Esther Jansma
Wakker zijn
Toen ik de uitnodiging kreeg om iets te beweren over de relatie tussen, pijn, kunst en verdoving, veloor ik die bijna onmiddellijk. Stapels papier zijn altijd mijn wondermiddel geweest en foute stapels papier mijn redding. Brief onvindbaar. Rust in mijn hoofd.
Toen kwam ik natuurlijk degene tegen die me de uitnodiging had gestuurd. Twee degenen. Twee Amsterdamse locaties. Gemiddeld anderhalve vrouw per keer.
De eerste locatie was de poëzieboekhandel van Perdu. Maria Barnas. Slim gezicht. Of ik misschien toch...?
Ik ben dol op slimheid. ‘Natuurlijk wil ik,’ riep ik.
Maar ik schreef niks.
De tweede locatie was Carré. Boekenbal. Pam Emmerik, en even later alweer Maria Barnas. Twee van die slimme gezichten. Dat ik toch echt...!
O ja, dacht ik, voor jullie: alles! ‘Ik ga het doen!’ riep ik.
Weer schreef ik niks.
Nu ligt er een ansichtkaart van Pam.
Dit is mijn laatste kans, ik voel het aan mijn botten. Dus vooruit met de geit.

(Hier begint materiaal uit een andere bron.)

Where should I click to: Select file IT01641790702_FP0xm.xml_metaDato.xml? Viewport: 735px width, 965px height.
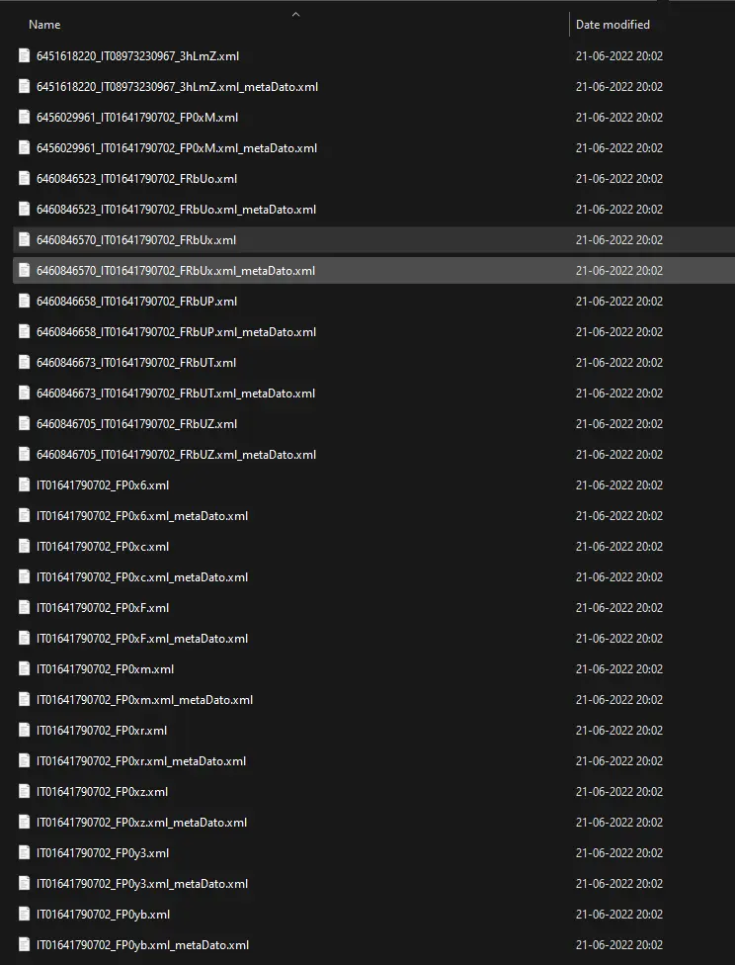point(144,700)
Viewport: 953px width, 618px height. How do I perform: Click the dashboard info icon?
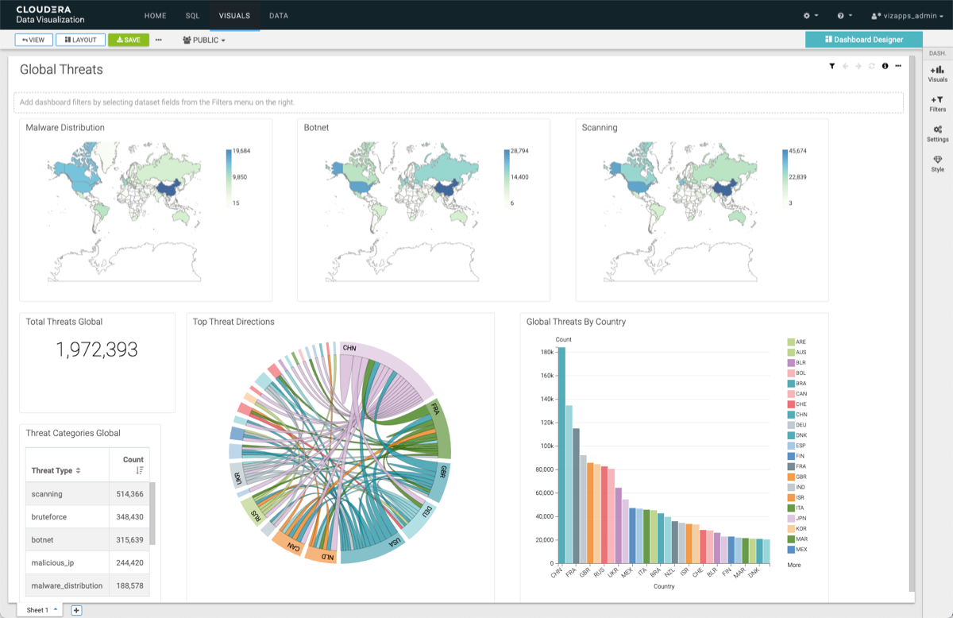point(885,66)
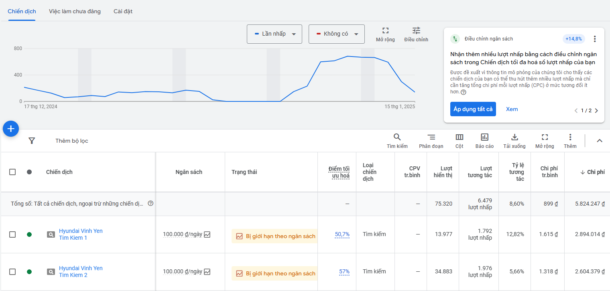610x291 pixels.
Task: Open the Không có metric dropdown
Action: (336, 34)
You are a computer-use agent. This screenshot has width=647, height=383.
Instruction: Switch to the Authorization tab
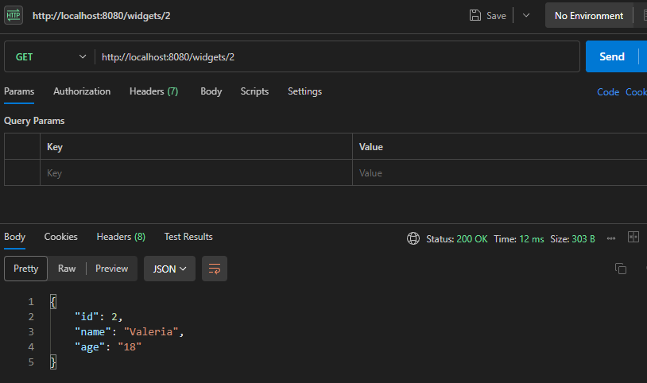(x=82, y=91)
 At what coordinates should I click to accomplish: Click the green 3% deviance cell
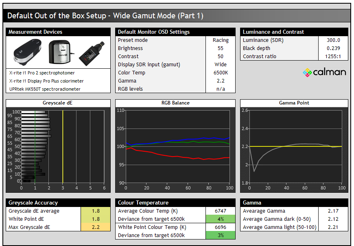[x=221, y=235]
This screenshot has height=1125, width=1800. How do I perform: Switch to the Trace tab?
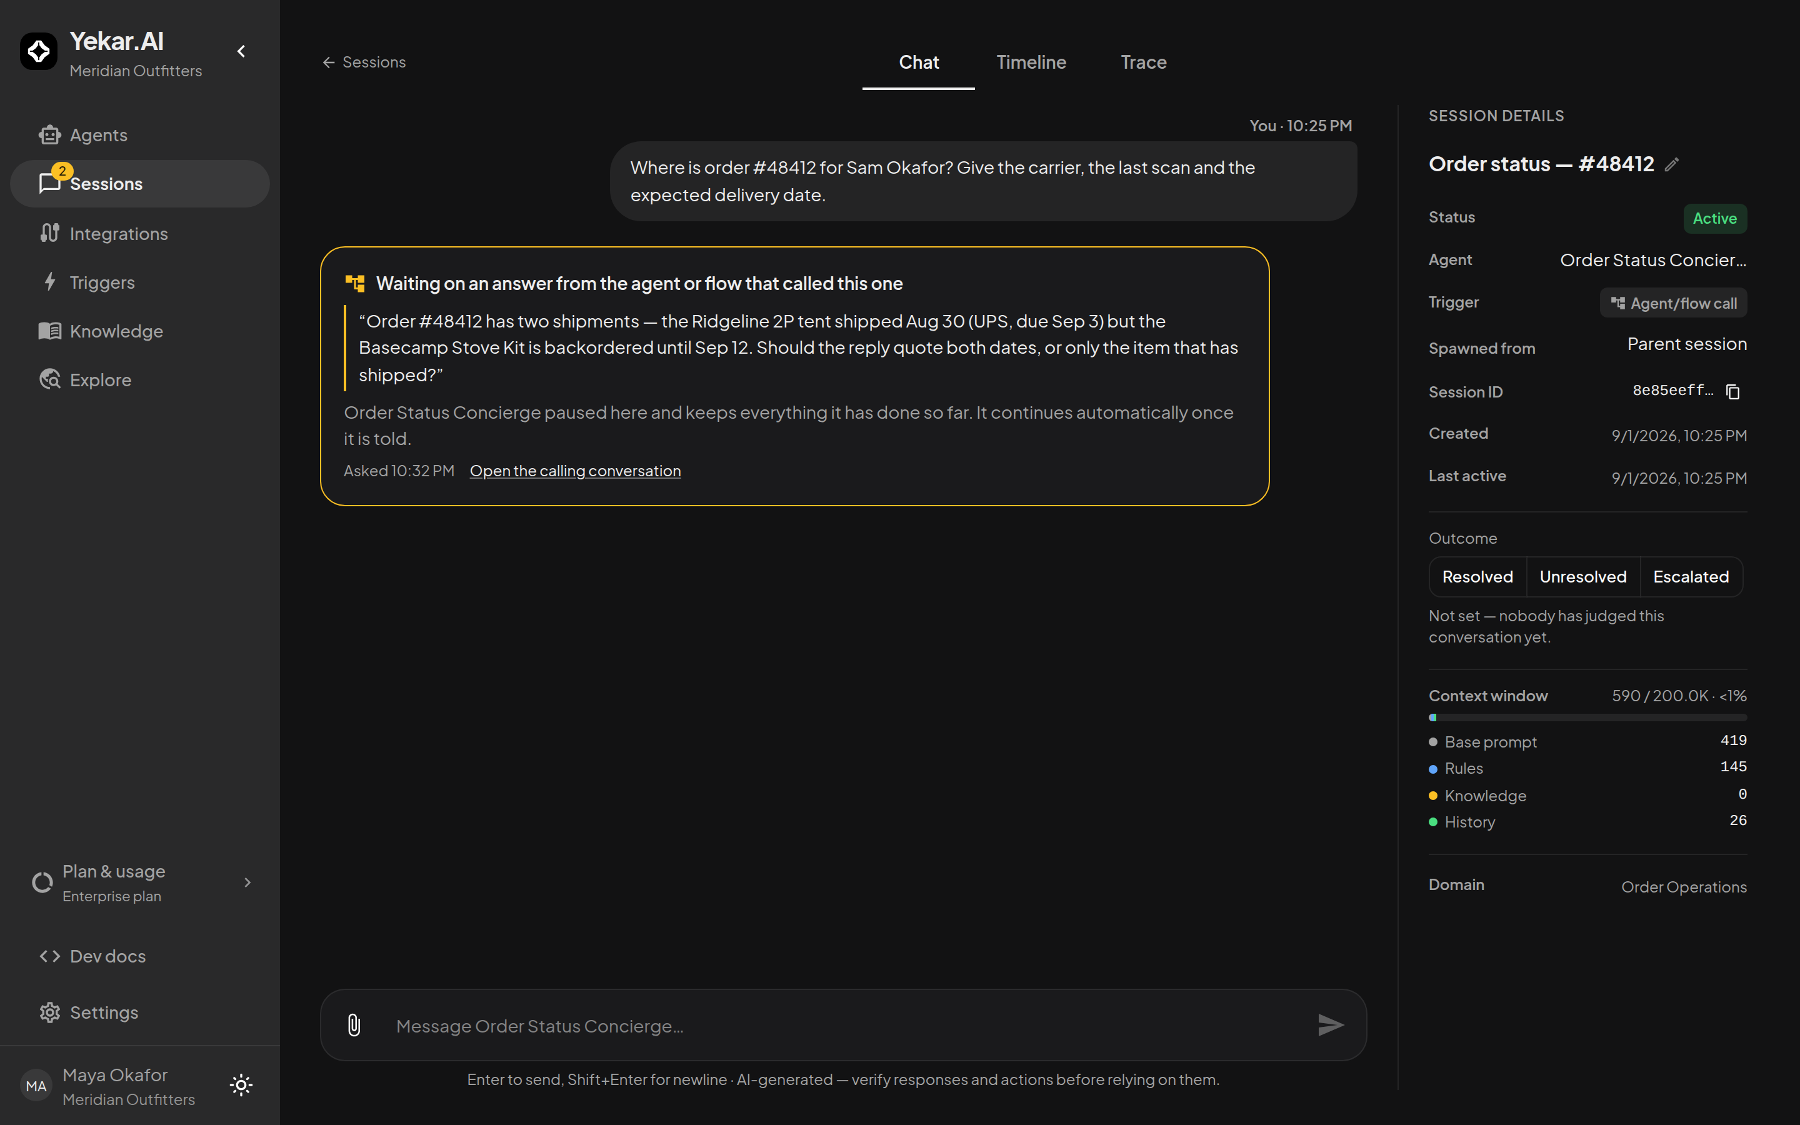(x=1143, y=63)
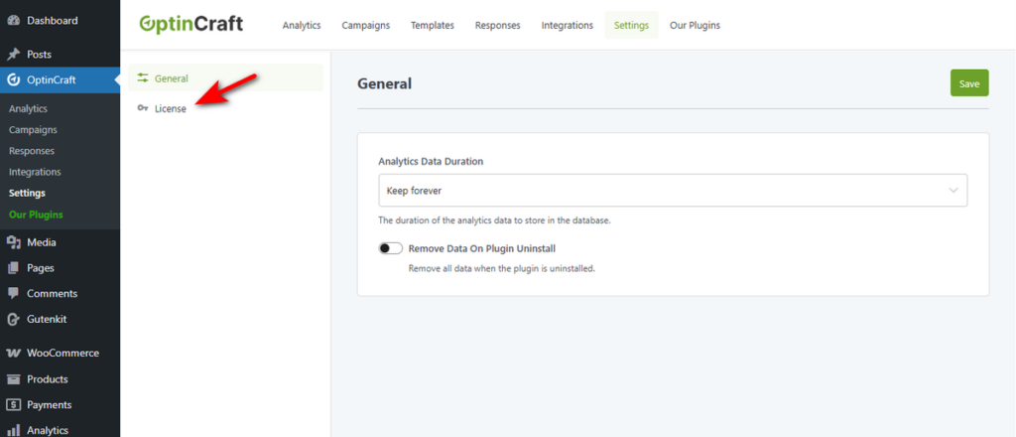This screenshot has height=437, width=1016.
Task: Click the General sliders icon
Action: pyautogui.click(x=143, y=78)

Ik geloof geen snars van een oorzakelijk verband tussen kunst en verdoving. Er is helemaal geen relatie tussen kunst en verdoving. Nou ja, geen positieve bedoel ik. Kunst die verdooft heet namelijk helemaal geen kunst. Die heet kitsch. Die heet Jeff Koons, en The Bold and the Beautiful, en Babypoezenkalender. Die maakt je dood in je hoofd.
Kunst daarentegen maakt een mens klaarwakker.
Als je wakker bent, voel je van alles. Blijdschap. Opwinding. Pijn.
Misschien is er dus wel een relatie tussen kunst en pijn. Maar dat is dan dezelfde relatie als die tussen kunst en blijdschap, en tussen kunst en opwinding.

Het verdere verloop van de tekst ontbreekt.